Stable genomic domains encluding homodimer sites are persistent in virions and are involved in dimerization.

Article activity feed

  1. eLife Assessment

    This manuscript focuses on the identification of RNA crosslinks within the HIV RNA genome under different conditions i.e. in infected cells and in virions using a new method called HiCapR. These cross-links reveal long-range interactions that can be used to determine the structural arrangement of the viral RNA, providing useful data that show differences in the genomic organization in different conditions. The data analysis, however, is incomplete and based on extensive computational analysis from a limited number of datasets, which are in need of experimental validation.

  2. Reviewer #1 (Public review):

    This paper focuses on secondary structure and homodimers in the HIV genome. The authors introduce a new method called HiCapR which reveals secondary structure, homodimer, and long-range interactions in the HIV genome. The experimental design and data analysis are well-documented and statistically sound. However, the manuscript could be further improved in the following aspects.

    Major comments:

    (1) Please give the full name of an abbreviation the first time it appears in the paper, for example, in L37, "5' UTR" "RRE".

    (2) The introduction could be strengthened by discussing the limitations of existing methods for studying HIV RNA structures and interactions and highlighting the specific advantages of the HiCapR method.

    (3) Please reorganize Results Part 1.

    (4) Is there any reason that the authors mention "genome structure of SARS-CoV-2" in L95?

    (5) L102: Please clarify the purpose of comparing "NL4-3" and "GX2005002." Additionally, could you explain what NL4-3 and GX2005002 are? The connection between NL4-3, GX2005002, and HIV appears to be missing.

    (6) Figure 1A is not able to clearly present the innovation point of HiCapR.

    (7) Please compare the contact metrics detected by HiCapR and current techniques like SHAPE on the local interactions to assess the accuracy of HiCapR in capturing local RNA interactions relative to established methods.

    (8) The paper needs further language editing.

  3. Reviewer #2 (Public review):

    Summary:

    In the manuscript "Mapping HIV-1 RNA Structure, Homodimers, Long-Range Interactions and 1 persistent domains by HiCapR" Zhang et al report results from an omics-type approach to mapping RNA crosslinks within the HIV RNA genome under different conditions i.e. in infected cells and in virions. Reportedly, they used a previously published method which, in the present case, was improved for application to RNAs of low abundance.

    Their claims include the detection of numerous long-range interactions, some of which differ between cellular and virion RNA. Further claims concern the detection and analysis of homodimers.

    Strengths:

    (1) The method developed here works with extremely little viral RNA input and allows for the comparison of RNA from infected cells versus virions.

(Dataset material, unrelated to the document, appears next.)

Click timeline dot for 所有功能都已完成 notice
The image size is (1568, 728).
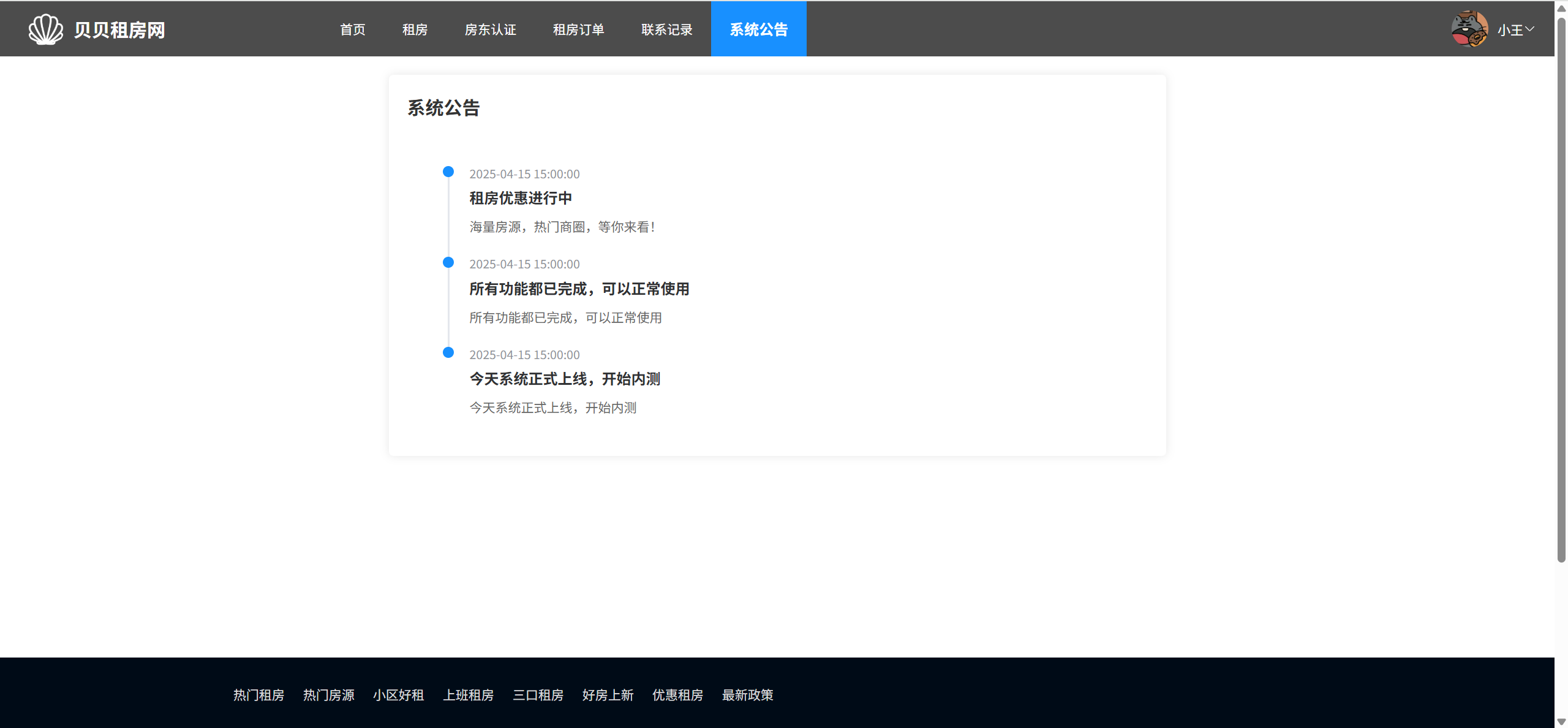pyautogui.click(x=448, y=262)
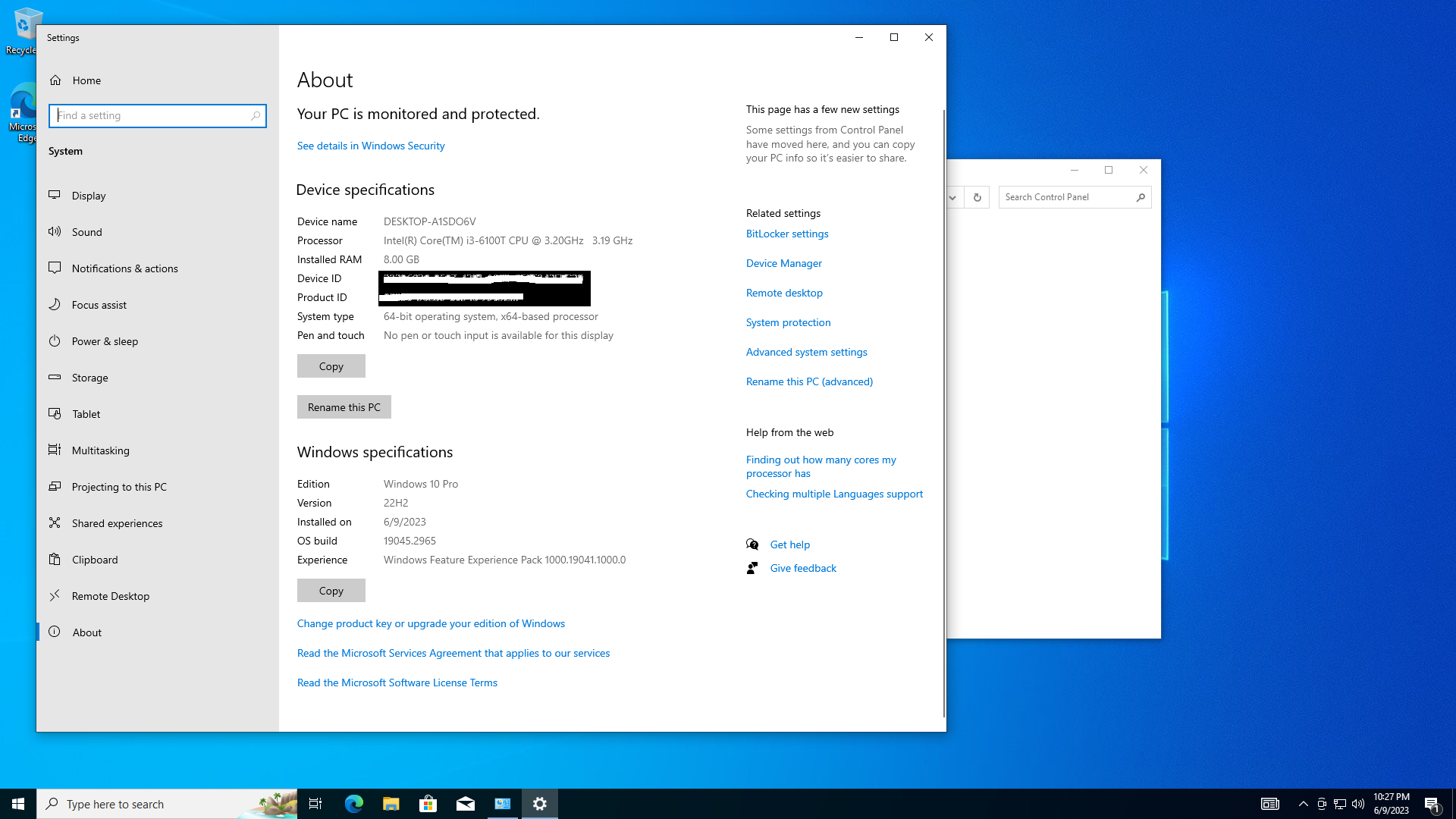
Task: Show hidden icons chevron in system tray
Action: click(x=1303, y=804)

    (2) The findings, if validated properly, are certainly interesting to the community.

    Weaknesses:

    (1) On the communication level, the present version of the manuscript suffers from a number of shortcomings. I may be insufficiently familiar with habits in this community, but for RNA afficionados just a little bit outside of the viral-RNA-X-link community, the original method (reference 22) and the presumed improvement here are far too little explained, namely in something like three lines (98-100). This is not at all conducive to further reading.

    (2) Experimentally, the manuscript seems to be based on a single biological replicate, so there is strong concern about reproducibility.

    (3) The authors perform an extensive computational analysis from a limited number of datasets, which are in thorough need of experimental validation.